Scenes echoing 2007’s damaging downpours played out last month across the county as riverbanks burst, leading critics to point at badly planned housing developments.

The deputy leader of Oxfordshire County Council Rodney Rose, right, told the Oxford Mail: “District councils with planning committees need to look long and hard about building on or near flood plains. They really do have to think about what they are doing and make sure they are looking into sustainable drainage.

“That is critical. For major plots they need to be thinking about what will happen if they concrete over flood plains.”

His calls were backed by former county council emergency planner John Kelly who said: “Flooding will never be solved with the poor planning decisions of concrete wastelands in the past such as those off the Botley Road.

“We are however, likely to see a displacement of the Woodeaton/Earlsfield floods, when the new Barton extension is completed.”

Councils have rebuffed the criticism.

West Oxfordshire District Council planning portfolio holder Warwick Robinson said potential risks were always identified well beforehand.

He said: “Rodney is merely emphasising what are already our policies and I always welcome his positive imput into WODC’s plans. Liason with OCC is a key part of our operation.

“You will find that full consideration of flood risk on any site scheduled for development is a key policy within the Local Plan.”

Michael Gibbard, Cherwell District Council cabinet member for planning said: “I can assure Rodney Rose that any planning applications determined by Cherwell District Council have the benefit of full consultation with responsible authorities, including the Environment Agency and Oxfordshire County Council.
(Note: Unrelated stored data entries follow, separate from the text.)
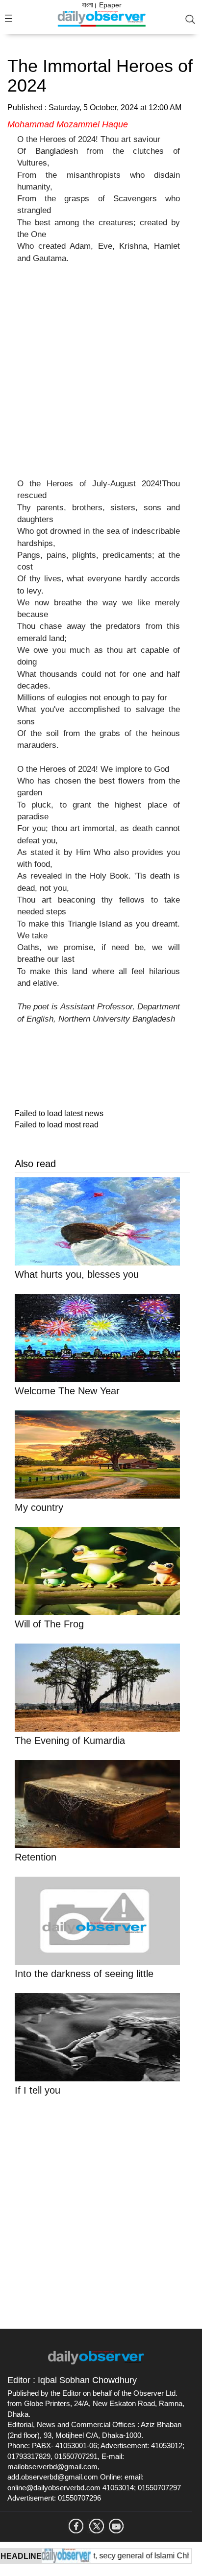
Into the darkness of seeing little (84, 1973)
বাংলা (87, 5)
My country (39, 1507)
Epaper (110, 5)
“Developers submitting planning applications in or near a perceived flood plain are required to produce a site Flood Risk Assessment (FRA). As the planning authority, we are obliged to consult with the Environment Agency on the adequacy of the assessment and of any preventative measures that might be proposed.

“The county council is also consulted on these sustainability measures.”
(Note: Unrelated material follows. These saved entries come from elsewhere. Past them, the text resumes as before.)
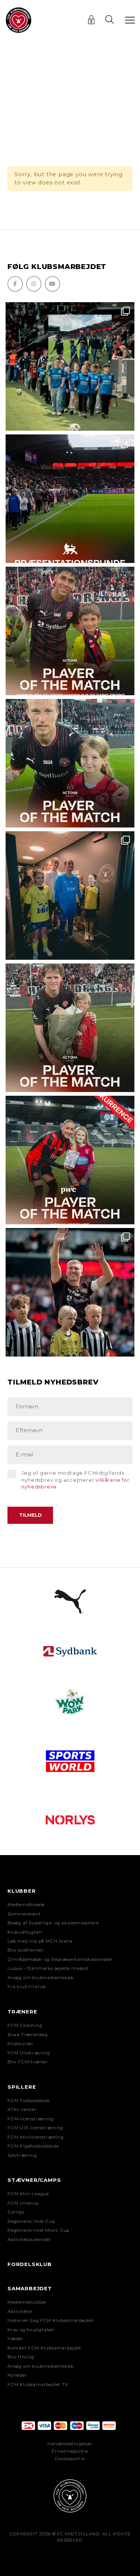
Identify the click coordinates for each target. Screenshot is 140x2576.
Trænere (22, 2012)
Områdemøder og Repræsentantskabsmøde (59, 1959)
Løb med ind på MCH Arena (40, 1941)
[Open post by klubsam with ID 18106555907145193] (70, 1027)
The South Oxfordshire County Council portfolio holder Angie Paterson did not respond. However, a spokesman for the group, Andy Roberts said it only allowed development in areas at risk of flooding where mitigation proposals were in place.

He added that developers were also required to demonstrate surface water management and the Environment Agency and county council were consulted on this.

Oxford City Council said it was the only Oxfordshire planning authority of the four with an adopted Core Strategy housing plan which meant proposals would be binned unless they could prove the drainage systems would work.